Write the next few paragraphs of the article below about the Indianapolis students' relief trip to the hurricane-damaged Mississippi coast, starting right after its final sentence.

*** Opening Extract provided ***

March 31, 2006

Mission trip takes students to
hurricane-ravaged Gulf Coast

By Sean Gallagher

Vacationing along the Gulf Coast over spring break has become an annual tradition for high school students.

During the first week in April, 110 high school students, teachers, youth ministers and campus ministers from in and around Indianapolis will make their own trek south in a trip sponsored by the archdiocesan Office of Youth and Young Adult Ministry.

Only they won’t be lying on a beach getting a tan. Instead, they’ll be working up a sweat doing relief work along the hurricane-ravaged Mississippi coast.

Seminarian John Hollowell, who is in his second year of formation at Saint Meinrad School of Theology at St. Meinrad, worked with the archdiocesan Office of Youth and Young Adult Ministry to develop the trip idea.

Hollowell initially thought about going down by himself to stay with his brother Tony, who teaches at Resurrection High School in Pascagoula, Miss., in the Biloxi Diocese.

“My original plan was to bring a couple of chainsaws and some work gloves and just kind of pitch in,” John Hollowell said. “[But] as I started to realize how extensive the devastation was, I thought of ways to try and get more hands down there, more people to help out.”

He has since worked with Father Jonathan Meyer, director of the Office of Youth and Young Adult Ministry, to expand the trip to include scores of youth from central Indiana.

The trip is being supported by a $25,000 grant from the Archdiocese of Indianapolis Hurricane Katrina Fund. The fund was created from second collections taken in parishes across the archdiocese, as well as other contributions received in the weeks following Hurricane Katrina.

In all, 90 students from 18 high schools in central Indiana will leave for Pascagoula on April 1. For a week, they will be sleeping and eating in Resurrection High School’s gymnasium.

Catholic high schools in the archdiocese sending students are Roncalli High School, Bishop Chatard High School, Cardinal Ritter Jr./Sr. High School, Brebeuf Jesuit Preparatory School and Cathedral High School, all in Indianapolis.

According to Father Meyer, from 8 a.m. to 4 p.m. each day, the youth and their adult chaperones will help the families who send their children to Resurrection prepare their homes, which were battered by Hurricane Katrina more than six months ago, to be either repaired or totally rebuilt.

*** Closing Extract provided ***
*** Opening Source data ***

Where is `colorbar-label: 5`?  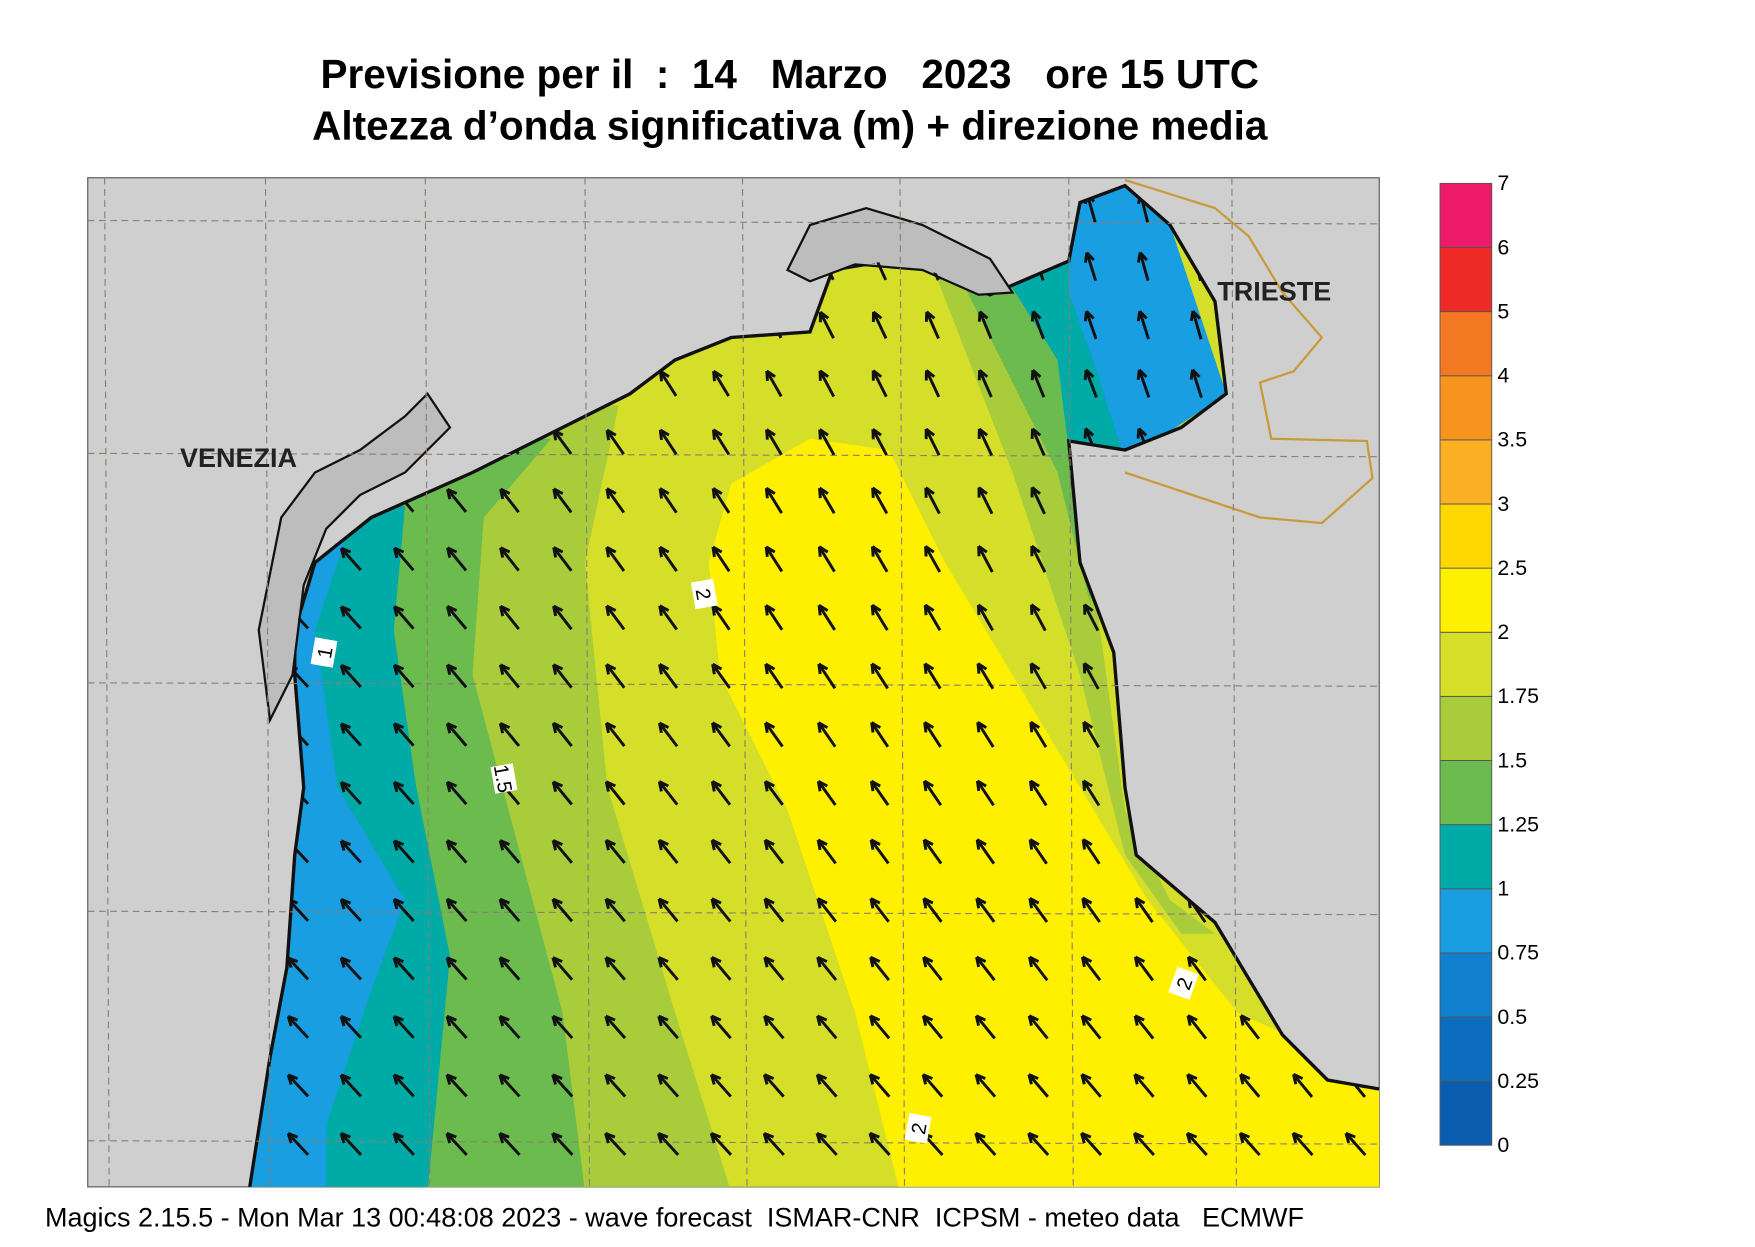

*** Closing Source data ***

## Task response
In addition to planning the trip’s logistics, Father Meyer, Hollowell and others involved in overseeing the effort are also preparing to cope with the emotional impact that seeing the devastation on the coast will likely have on the youth.

“[It’s] probably going to be pretty overwhelming for them,” Hollowell said. “We’ve been trying to prepare for that.”

The preparations include helping the youth view their ministry and the ravaged region from a spiritual perspective.

Mass will be celebrated each night. Eucharistic adoration will be offered. Catechetical sessions will occur, as well as nightly fun and games.

The fact that the trip will happen the week before Holy Week, according to Father Meyer, will also be important for its participants.

“I think that the time is not coincidental,” he said. “The time is providential, that we’re going down there so close to the celebration of our Lord’s Passion, and then looking forward to the Resurrection.”

Hollowell described the timing in devotional terms.

“What the kids are going to see is going to be a weeklong Stations of the Cross,” he said. “They’re going to see people who have fallen and who have been scourged and crowned with thorns, so to speak.

“[But] we are going to be Simon of Cyrene in some ways.”

Just as the Catholic faith does not end with Jesus being laid in the tomb, neither will this trip to Mississippi focus only on the tragedy wrought by Katrina.

Father Meyer spoke about the impact the faith of the people who bore the brunt of Katrina might have on the youth traveling to the coast.

“I think to see the faith in the people that are there is going to blow our mind,” he said. “I think that in itself is going to be a blessing for these young people to see.”

A verse from Revelation, “Behold, I make all things new,” (Rev 21:5) is the theme for the mission trip.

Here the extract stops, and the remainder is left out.